3. Si le préfet de police de Paris fait valoir qu’il a convoqué M. A... le 19 décembre 2025 pour reprendre l’instruction de sa demande de titre de séjour, cette circonstance ne prive pas d’objet les conclusions aux fins de suspension de la requête. L’exception de non-lieu opposée par le préfet de police de Paris doit être écartée.
4. L'urgence justifie que soit prononcée la suspension d'un acte administratif lorsque l'exécution de celui-ci porte atteinte, de manière suffisamment grave et immédiate, à un intérêt public, à la situation du requérant ou aux intérêts qu'il entend défendre. Il appartient au juge des référés, saisi d'une demande de suspension d'une décision refusant la délivrance d'un titre de séjour, d'apprécier et de motiver l'urgence compte tenu de l'incidence immédiate du refus de titre de séjour sur la situation concrète de l'intéressé. Cette condition d'urgence sera en principe constatée dans le cas d'un refus de renouvellement du titre de séjour, comme d'ailleurs d'un retrait de celui-ci. Dans les autres cas, il appartient au requérant de justifier de circonstances particulières caractérisant la nécessité pour lui de bénéficier à très bref délai d'une mesure provisoire dans l'attente d'une décision juridictionnelle statuant sur la légalité de la décision litigieuse.
5. Pour caractériser l’urgence au sens des dispositions de l’article L. 521-1 du code de justice administrative, M. A... soutient que celle-ci est présumée s’agissant d’une demande de renouvellement de titre et qu’il est placé dans une situation irrégulière du fait de la décision du préfet de police de Paris. Toutefois, le requérant ne peut se prévaloir de la présomption d’urgence qui s’attache à un refus de renouvellement de carte de séjour, dès lors qu’il fait l’objet non d’un refus de renouvellement de son titre de séjour mention « étudiant » mais d’un refus de changement de statut vers un titre de séjour mention « salarié ». En outre, il résulte de l’instruction que le préfet de police de Paris a convoqué l’intéressé le 19 décembre 2025 afin qu’il soit procédé au réexamen de sa demande de titre de séjour en qualité de salarié et à la délivrance d’un récépissé. Dans ces conditions, et alors que le préfet doit être regardé comme s’étant engagé à reprendre l’instruction de la demande de titre de séjour de l’intéressé et à lui délivrer, le temps de cette instruction, un récépissé, la condition d’urgence ne peut être regardée comme remplie.

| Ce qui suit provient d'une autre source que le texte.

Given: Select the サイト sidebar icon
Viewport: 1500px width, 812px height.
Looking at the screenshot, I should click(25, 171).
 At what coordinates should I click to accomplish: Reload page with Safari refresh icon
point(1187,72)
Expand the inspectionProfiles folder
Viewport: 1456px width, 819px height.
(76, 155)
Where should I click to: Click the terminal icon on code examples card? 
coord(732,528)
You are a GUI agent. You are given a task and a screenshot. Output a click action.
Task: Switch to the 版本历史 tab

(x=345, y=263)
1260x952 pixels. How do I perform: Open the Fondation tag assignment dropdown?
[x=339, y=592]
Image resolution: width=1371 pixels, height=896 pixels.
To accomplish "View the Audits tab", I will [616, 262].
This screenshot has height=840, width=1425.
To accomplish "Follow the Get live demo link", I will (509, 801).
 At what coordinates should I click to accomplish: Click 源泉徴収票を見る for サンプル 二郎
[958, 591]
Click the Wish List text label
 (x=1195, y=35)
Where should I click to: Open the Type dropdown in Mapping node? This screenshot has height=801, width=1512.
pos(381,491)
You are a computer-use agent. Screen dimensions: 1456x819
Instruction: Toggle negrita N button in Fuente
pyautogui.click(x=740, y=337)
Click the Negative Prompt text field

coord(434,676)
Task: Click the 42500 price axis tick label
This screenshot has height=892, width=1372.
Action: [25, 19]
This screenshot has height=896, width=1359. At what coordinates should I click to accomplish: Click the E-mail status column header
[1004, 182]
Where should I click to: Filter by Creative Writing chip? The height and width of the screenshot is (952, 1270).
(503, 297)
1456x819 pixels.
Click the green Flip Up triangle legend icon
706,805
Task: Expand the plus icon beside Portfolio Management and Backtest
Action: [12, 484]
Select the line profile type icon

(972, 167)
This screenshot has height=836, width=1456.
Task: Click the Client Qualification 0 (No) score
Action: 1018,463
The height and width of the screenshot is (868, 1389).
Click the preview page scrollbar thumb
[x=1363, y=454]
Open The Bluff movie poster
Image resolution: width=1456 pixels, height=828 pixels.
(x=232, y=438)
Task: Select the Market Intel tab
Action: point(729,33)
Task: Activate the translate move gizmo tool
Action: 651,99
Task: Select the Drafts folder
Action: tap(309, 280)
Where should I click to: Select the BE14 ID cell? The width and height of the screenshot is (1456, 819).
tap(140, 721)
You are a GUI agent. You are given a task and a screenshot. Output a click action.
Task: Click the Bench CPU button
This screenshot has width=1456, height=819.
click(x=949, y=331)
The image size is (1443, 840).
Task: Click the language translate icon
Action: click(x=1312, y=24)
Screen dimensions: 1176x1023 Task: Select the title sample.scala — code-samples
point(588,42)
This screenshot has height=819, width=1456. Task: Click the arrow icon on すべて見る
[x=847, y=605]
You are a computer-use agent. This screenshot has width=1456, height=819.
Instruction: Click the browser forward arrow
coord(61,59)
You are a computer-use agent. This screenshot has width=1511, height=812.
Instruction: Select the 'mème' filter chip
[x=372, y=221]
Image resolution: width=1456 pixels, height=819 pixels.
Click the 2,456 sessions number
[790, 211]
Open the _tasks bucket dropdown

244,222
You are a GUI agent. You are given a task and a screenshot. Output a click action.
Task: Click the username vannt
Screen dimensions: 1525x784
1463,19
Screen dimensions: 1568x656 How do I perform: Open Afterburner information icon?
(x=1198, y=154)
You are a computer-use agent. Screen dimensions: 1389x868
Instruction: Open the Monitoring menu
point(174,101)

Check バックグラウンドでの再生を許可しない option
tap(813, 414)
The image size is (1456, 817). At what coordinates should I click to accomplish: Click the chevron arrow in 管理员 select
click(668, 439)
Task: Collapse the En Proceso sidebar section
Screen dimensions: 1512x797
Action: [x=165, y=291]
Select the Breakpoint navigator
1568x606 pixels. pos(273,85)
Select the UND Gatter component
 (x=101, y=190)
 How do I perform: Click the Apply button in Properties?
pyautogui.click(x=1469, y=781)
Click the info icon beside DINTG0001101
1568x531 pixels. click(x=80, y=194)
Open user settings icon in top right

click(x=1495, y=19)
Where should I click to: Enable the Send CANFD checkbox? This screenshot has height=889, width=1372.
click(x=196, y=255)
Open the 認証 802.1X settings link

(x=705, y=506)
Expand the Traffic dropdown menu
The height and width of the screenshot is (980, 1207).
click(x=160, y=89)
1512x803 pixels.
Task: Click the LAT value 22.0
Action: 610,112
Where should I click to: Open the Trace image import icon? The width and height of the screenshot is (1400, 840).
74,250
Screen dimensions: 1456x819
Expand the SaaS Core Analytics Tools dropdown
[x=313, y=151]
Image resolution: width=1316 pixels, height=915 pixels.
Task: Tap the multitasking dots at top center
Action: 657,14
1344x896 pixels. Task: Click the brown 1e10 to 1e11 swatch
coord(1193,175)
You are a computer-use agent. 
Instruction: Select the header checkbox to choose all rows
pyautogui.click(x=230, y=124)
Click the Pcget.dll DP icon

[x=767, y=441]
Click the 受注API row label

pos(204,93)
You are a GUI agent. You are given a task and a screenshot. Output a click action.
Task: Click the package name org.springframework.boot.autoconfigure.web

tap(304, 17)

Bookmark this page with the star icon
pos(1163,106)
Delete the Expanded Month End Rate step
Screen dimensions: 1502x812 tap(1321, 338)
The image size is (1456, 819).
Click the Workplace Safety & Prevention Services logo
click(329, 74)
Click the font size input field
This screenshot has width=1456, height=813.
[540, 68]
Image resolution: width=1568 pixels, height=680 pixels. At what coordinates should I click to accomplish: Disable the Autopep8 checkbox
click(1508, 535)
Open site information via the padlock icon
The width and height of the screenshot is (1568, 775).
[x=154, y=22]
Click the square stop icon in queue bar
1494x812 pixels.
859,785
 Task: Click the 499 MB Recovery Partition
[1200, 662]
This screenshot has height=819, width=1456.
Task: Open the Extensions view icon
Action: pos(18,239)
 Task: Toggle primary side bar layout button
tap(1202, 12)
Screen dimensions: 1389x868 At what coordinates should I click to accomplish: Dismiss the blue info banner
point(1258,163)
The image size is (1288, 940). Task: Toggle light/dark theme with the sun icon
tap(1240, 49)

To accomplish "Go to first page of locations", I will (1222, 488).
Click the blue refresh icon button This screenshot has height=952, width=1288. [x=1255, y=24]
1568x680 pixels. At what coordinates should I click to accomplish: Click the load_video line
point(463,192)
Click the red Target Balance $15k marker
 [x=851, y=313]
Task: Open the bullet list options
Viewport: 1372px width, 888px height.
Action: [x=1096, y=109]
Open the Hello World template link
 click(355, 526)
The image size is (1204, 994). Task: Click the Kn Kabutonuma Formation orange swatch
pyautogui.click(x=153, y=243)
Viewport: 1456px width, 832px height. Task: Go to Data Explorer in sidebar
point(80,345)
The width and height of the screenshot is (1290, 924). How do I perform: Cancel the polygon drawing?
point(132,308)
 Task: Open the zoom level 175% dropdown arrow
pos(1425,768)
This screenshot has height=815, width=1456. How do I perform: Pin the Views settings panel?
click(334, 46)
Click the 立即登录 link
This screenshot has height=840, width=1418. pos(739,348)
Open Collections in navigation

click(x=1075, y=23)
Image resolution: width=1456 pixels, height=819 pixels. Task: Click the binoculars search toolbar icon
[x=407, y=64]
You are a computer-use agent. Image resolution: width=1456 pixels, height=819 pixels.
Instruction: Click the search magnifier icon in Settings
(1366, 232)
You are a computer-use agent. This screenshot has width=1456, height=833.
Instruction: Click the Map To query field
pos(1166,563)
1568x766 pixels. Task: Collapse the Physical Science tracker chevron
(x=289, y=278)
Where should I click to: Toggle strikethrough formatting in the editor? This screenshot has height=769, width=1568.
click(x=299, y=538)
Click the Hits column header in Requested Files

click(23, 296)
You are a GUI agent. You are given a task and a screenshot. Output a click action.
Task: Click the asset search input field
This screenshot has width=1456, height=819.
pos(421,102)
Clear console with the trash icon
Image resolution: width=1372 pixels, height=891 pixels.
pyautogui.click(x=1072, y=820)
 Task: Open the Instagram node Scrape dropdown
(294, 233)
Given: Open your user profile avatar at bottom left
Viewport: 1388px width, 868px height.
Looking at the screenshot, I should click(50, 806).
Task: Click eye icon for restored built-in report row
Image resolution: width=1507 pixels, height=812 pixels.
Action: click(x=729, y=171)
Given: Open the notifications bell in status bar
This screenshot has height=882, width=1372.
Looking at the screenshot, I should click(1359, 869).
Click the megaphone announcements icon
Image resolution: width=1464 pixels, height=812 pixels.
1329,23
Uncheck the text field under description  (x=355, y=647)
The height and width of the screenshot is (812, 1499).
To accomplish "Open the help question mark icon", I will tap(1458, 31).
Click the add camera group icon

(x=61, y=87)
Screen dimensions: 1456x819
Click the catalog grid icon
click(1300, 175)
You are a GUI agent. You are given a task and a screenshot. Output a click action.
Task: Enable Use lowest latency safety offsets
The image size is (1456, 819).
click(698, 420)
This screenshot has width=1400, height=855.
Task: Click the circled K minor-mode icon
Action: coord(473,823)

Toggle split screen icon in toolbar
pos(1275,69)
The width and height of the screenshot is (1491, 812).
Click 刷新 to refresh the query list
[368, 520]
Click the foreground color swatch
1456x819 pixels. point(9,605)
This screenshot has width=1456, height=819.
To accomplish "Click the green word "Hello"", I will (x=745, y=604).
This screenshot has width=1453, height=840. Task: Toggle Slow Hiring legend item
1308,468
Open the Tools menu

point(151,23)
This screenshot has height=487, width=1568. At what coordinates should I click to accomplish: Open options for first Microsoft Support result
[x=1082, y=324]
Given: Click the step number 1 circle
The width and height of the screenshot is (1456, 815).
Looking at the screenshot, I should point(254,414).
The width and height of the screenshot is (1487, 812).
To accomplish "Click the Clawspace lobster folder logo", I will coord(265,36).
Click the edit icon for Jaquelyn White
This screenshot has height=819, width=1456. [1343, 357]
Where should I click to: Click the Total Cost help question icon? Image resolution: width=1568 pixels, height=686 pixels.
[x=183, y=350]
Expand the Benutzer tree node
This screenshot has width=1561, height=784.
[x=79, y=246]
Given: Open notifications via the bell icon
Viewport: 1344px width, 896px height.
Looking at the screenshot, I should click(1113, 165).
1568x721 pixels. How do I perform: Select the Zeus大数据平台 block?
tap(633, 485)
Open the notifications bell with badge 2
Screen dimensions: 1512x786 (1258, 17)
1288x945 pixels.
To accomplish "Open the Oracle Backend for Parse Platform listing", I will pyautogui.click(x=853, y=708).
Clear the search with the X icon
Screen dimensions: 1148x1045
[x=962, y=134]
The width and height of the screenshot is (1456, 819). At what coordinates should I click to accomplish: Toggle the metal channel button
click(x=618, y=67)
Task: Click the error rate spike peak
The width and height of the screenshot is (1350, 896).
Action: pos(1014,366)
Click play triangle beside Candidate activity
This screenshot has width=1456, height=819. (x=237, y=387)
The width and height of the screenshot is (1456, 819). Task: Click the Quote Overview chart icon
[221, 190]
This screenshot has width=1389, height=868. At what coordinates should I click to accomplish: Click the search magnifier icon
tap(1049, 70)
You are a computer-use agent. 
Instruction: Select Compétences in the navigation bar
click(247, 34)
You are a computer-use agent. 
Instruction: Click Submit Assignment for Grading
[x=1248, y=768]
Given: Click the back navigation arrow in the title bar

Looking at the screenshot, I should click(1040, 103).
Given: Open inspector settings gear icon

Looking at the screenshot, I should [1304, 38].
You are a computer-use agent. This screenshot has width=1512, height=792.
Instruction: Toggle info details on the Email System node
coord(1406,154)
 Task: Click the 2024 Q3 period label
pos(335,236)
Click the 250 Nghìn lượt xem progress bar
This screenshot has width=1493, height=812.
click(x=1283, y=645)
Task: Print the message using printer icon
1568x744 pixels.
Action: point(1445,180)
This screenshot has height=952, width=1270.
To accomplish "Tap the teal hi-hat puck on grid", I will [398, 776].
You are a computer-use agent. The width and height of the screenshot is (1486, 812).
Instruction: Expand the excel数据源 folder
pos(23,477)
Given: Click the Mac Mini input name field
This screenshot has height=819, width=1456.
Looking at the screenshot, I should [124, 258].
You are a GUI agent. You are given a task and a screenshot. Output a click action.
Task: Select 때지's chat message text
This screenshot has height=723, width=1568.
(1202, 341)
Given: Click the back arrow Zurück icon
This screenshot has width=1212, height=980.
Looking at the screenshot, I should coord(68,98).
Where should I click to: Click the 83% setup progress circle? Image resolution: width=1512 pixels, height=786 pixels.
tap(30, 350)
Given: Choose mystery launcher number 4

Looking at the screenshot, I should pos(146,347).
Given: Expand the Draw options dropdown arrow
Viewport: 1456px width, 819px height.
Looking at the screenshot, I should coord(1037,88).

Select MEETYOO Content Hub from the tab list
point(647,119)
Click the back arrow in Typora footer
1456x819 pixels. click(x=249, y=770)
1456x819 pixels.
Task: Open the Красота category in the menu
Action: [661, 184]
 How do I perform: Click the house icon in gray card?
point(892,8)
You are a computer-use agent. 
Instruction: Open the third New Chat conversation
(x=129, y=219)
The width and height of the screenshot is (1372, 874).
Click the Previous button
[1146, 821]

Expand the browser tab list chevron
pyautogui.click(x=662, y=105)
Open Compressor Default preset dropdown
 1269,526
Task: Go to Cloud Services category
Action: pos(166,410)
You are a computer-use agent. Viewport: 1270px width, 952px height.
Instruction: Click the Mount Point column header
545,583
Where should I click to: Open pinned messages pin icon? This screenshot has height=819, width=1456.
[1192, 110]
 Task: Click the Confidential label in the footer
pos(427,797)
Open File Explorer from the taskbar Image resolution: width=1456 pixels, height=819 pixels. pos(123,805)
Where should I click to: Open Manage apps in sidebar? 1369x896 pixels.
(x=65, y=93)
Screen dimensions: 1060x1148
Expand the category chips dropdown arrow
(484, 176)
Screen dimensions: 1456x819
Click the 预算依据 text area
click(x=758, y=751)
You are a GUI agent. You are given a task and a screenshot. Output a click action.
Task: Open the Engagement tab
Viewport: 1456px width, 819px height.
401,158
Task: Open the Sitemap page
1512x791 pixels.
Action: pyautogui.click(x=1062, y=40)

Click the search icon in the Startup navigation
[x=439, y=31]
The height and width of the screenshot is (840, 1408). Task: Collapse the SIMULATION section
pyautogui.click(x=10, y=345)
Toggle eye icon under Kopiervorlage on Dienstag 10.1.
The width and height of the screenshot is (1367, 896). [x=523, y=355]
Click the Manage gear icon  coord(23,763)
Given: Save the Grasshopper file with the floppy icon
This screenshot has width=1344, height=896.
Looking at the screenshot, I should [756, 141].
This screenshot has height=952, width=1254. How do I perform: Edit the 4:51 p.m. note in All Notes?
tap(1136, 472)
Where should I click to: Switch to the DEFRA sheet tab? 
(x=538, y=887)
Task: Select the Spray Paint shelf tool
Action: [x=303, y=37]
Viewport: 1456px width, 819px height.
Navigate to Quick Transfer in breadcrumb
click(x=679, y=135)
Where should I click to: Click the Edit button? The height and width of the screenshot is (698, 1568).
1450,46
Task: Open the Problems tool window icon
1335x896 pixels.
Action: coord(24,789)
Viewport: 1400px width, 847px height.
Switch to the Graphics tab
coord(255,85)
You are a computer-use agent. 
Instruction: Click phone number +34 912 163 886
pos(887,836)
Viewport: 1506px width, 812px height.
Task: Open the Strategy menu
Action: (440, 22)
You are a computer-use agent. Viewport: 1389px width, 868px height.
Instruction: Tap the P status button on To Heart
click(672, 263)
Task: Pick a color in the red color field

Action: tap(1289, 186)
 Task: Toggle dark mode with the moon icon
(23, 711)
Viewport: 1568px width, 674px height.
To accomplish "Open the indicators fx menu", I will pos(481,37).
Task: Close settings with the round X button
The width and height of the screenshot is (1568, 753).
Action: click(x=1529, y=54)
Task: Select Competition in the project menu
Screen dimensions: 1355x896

6. Il résulte de ce qui précède, sans qu’il soit besoin de statuer sur la condition tenant à l’existence d’un moyen propre à créer un doute sérieux quant à la légalité de la décision attaquée, que la requête de M. A... doit être rejetée, en toutes ses conclusions.





O R D O N N E :



Article 1er : La requête de M. A... est rejetée.

Article 2 : La présente ordonnance sera notifiée à M. B... A... et au ministre de l’intérieur.

Copie en sera adressée à préfet de police de Paris.


Fait à Paris, le 12 décembre 2025.


La juge des référés,

Signé

M.-O. LE ROUX


La République mande et ordonne au ministre de l’intérieur en ce qui le concerne et à tous commissaires de justice à ce requis en ce qui concerne les voies de droit commun, contre les parties privées, de pourvoir à l’exécution de la présente décision.